### [What you need to do]
Take the line with "Where should I click to: Click" and every line after it in the entries below, and set them down exactly, without any pictures.

== Extracted data

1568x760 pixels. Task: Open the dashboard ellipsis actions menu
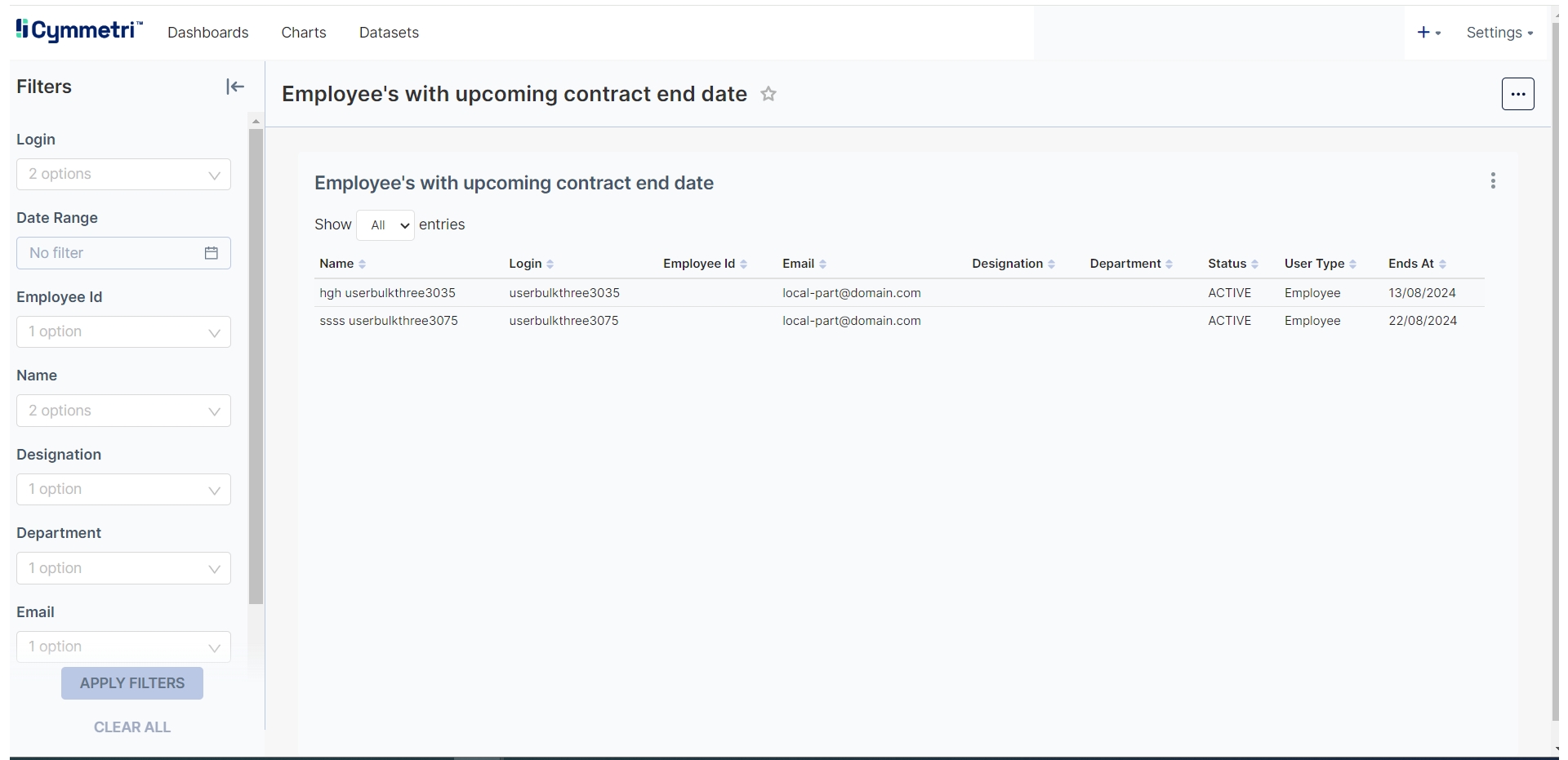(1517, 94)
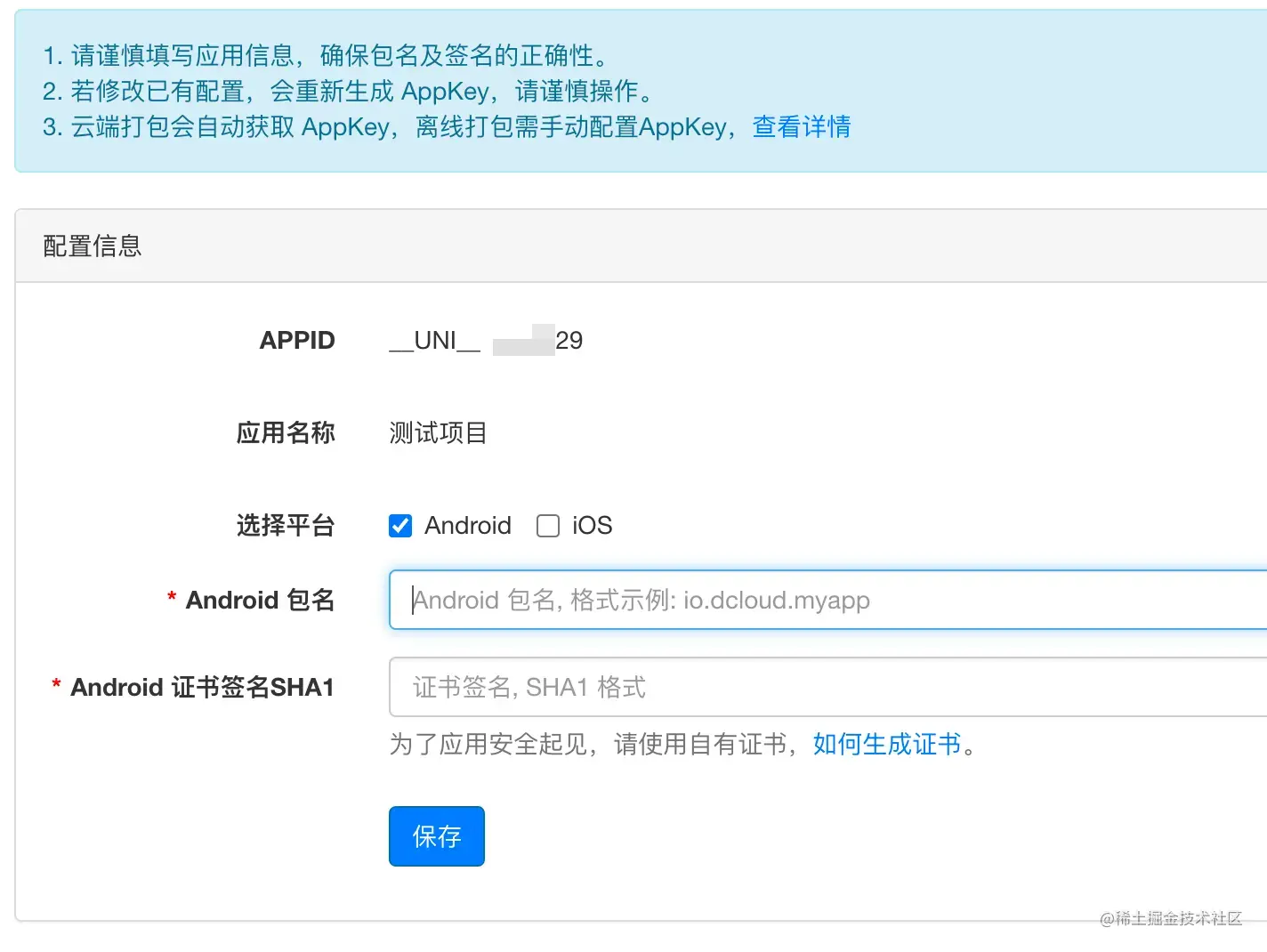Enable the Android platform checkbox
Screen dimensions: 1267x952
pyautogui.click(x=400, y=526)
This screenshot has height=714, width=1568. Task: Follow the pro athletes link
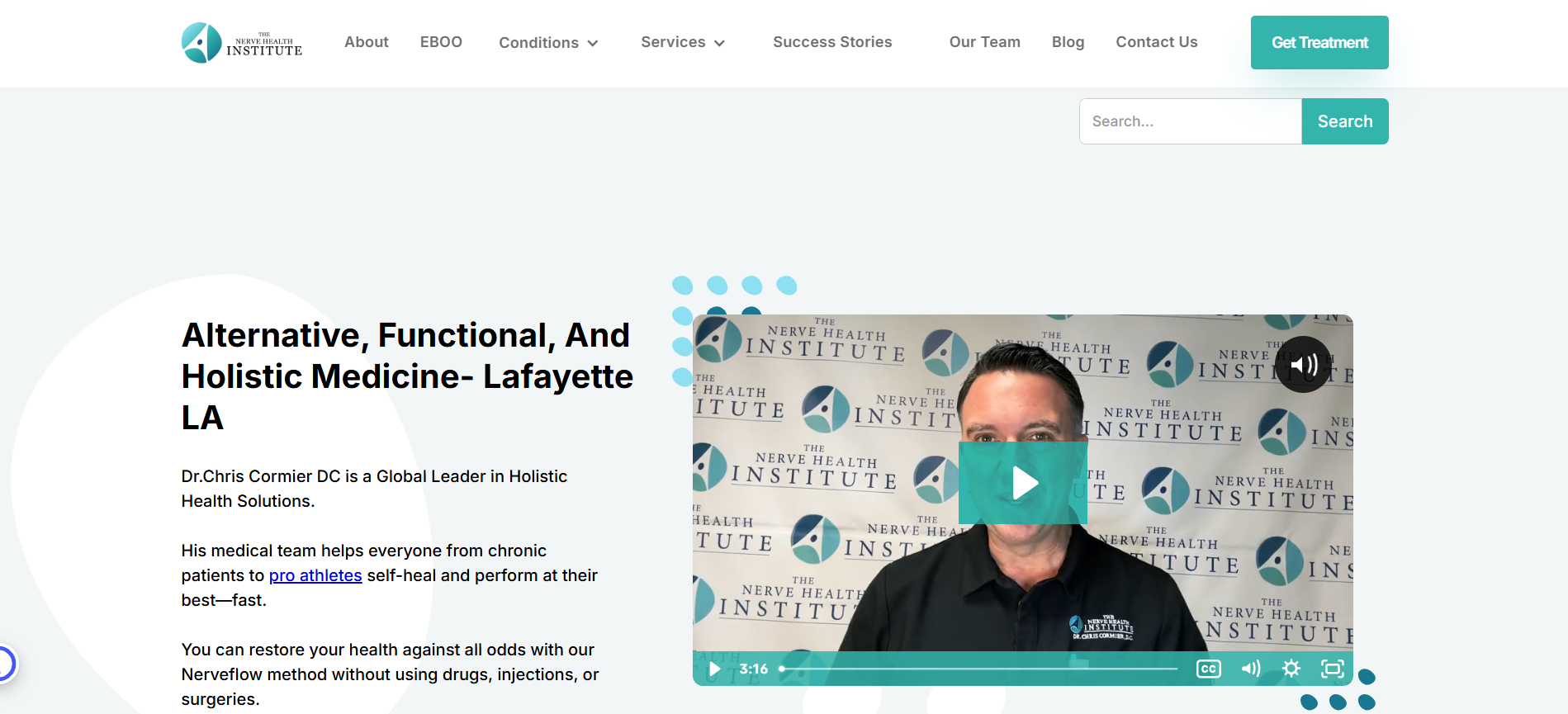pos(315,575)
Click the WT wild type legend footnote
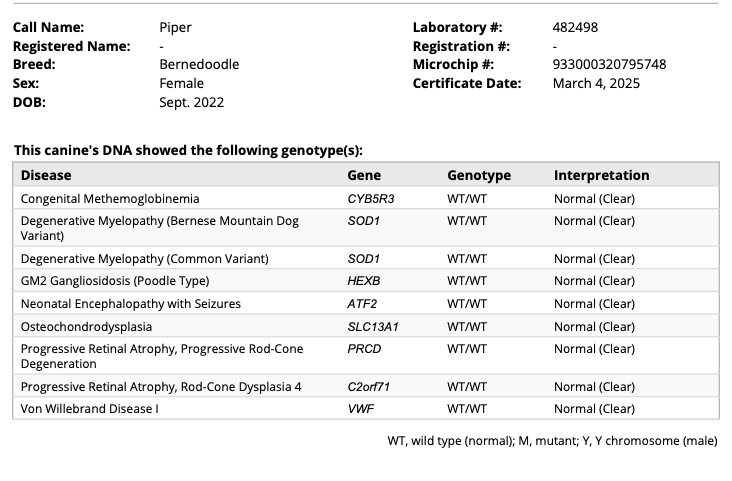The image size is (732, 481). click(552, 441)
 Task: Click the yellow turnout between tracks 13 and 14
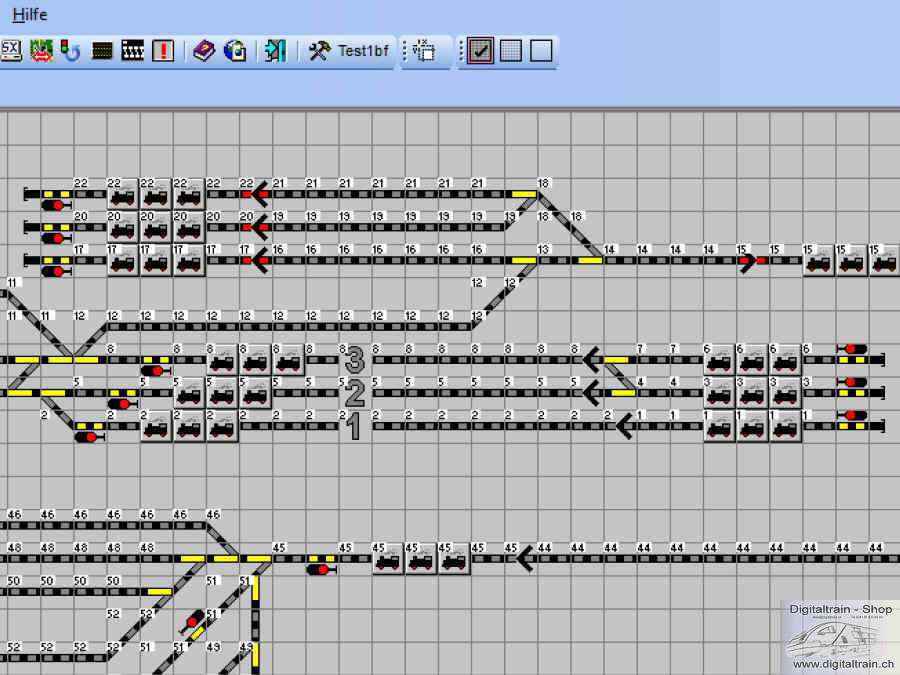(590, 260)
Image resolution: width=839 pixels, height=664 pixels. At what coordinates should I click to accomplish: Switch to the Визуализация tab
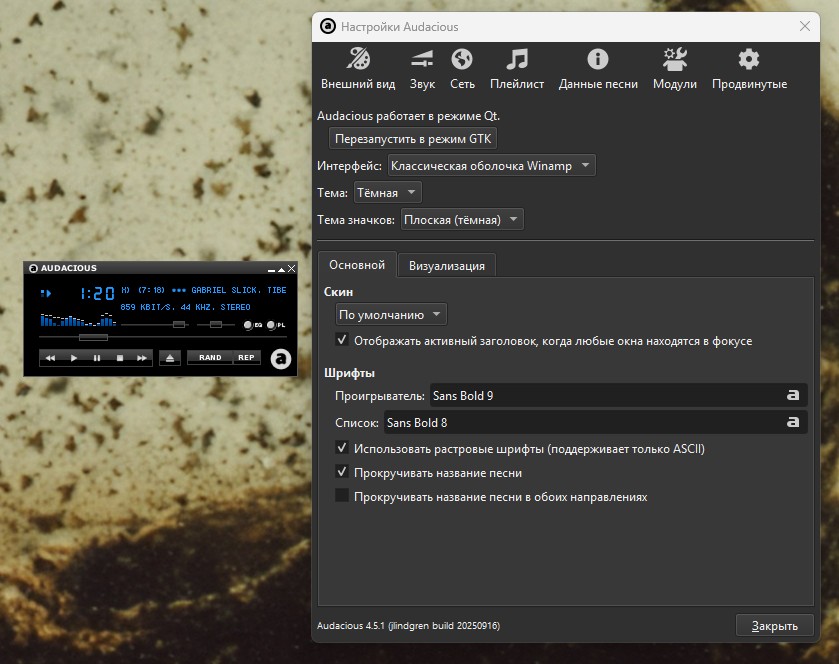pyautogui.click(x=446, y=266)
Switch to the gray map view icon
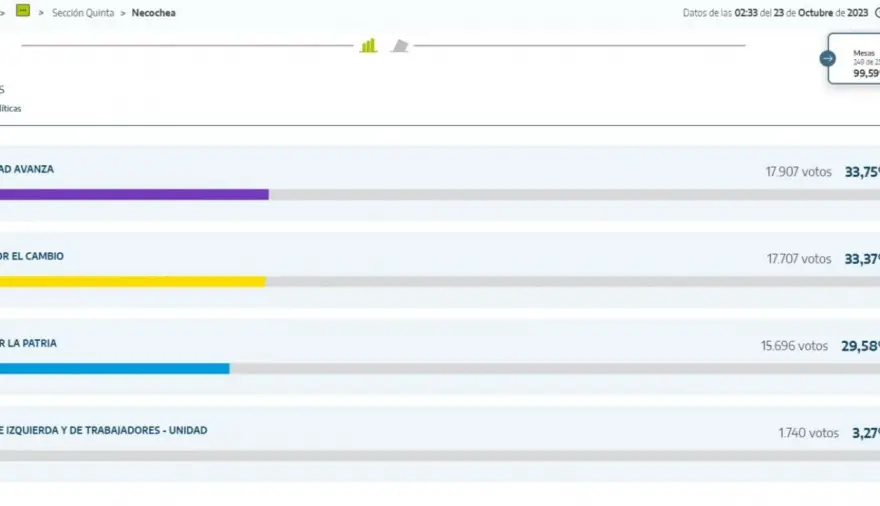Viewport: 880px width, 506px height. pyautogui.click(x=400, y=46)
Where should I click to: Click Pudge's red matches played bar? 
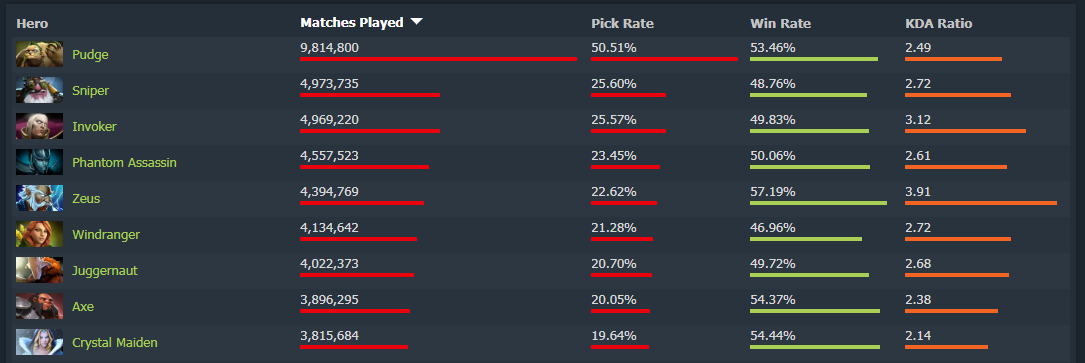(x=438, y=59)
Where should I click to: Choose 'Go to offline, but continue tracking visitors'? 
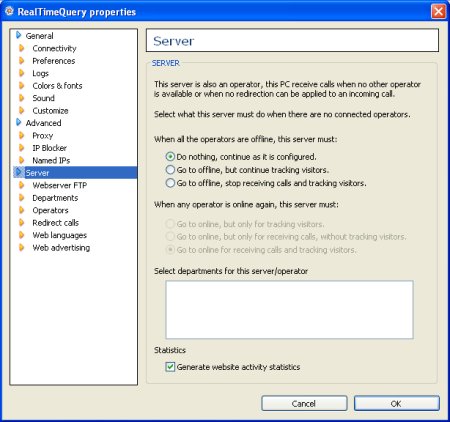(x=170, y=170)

====

### [Response]
Where should I click to: Click Pudge's red matches played bar? 
(x=438, y=59)
Where should I click to: Choose 'Go to offline, but continue tracking visitors'? 
(x=170, y=170)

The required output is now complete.